Breast complex cyst is a cystic lesion that does not meet simple cyst criteria and contains worrisome solid components. It includes at least one of the following features: thick wall (>0.5 mm), thick septations, intracystic mural nodule, or solid intracystic mass. Unlike simple and complicated cysts, complex cysts carry a malignancy risk (0.3-23% across different series) and are classified as BI-RADS 4, requiring biopsy. Underlying pathologies may include intracystic papilloma, intracystic carcinoma (papillary carcinoma), cystic component of mucinous carcinoma, proliferative lesions associated with fibrocystic changes, and rarely metastatic disease. On ultrasonography, the most critical finding is demonstrating vascularized solid component within the cyst on Doppler — this strongly suggests intracystic neoplasm.

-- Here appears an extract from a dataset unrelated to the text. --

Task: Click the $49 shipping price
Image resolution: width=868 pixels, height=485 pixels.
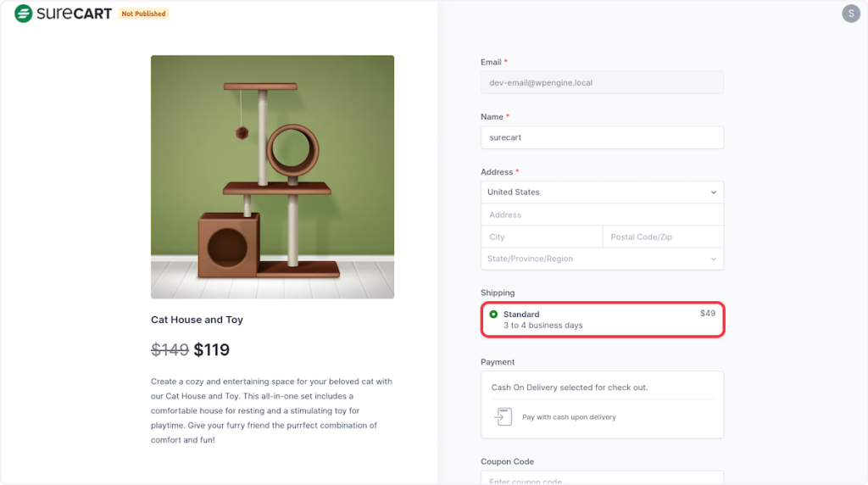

On mammography, it may appear as a circumscribed or lobulated mass; calcification may be associated. On MRI, enhancement of the solid component and kinetic curve analysis are helpful in malignancy-benignity differentiation.
Age Range
30-60
Peak Age
45
Gender
Female predominant
Prevalence
Common
Complex cyst lies at the advanced end of the morphological spectrum of simple cyst and can develop through various pathological processes. The most common mechanism is development of secondary changes within an existing simple cyst: blood products organized after intracystic hemorrhage can form thick wall/septations, or epithelial proliferation in the cyst wall (papillary growth) can lead to intracystic papilloma or papillary carcinoma. In intracystic papillary lesions, papillary projections originating from ductal epithelium grow into the cyst lumen and epithelial cells proliferate around a fibrovascular core — this vascularized solid component produces flow signal on Doppler US. In intracystic papillary carcinoma, malignant epithelial cells show irregular proliferation and papillary structures become more complex, irregular, and expanded. Thick wall develops due to inflammation or neoplastic infiltration — a thick wall showing enhancement reflects active inflammation or tumor neoangiogenesis. On MRI, enhancement of the solid component indicates the presence of vascularized neoplastic tissue; Type III kinetic curve suggests malignancy while Type I persistent curve supports benign intracystic papilloma.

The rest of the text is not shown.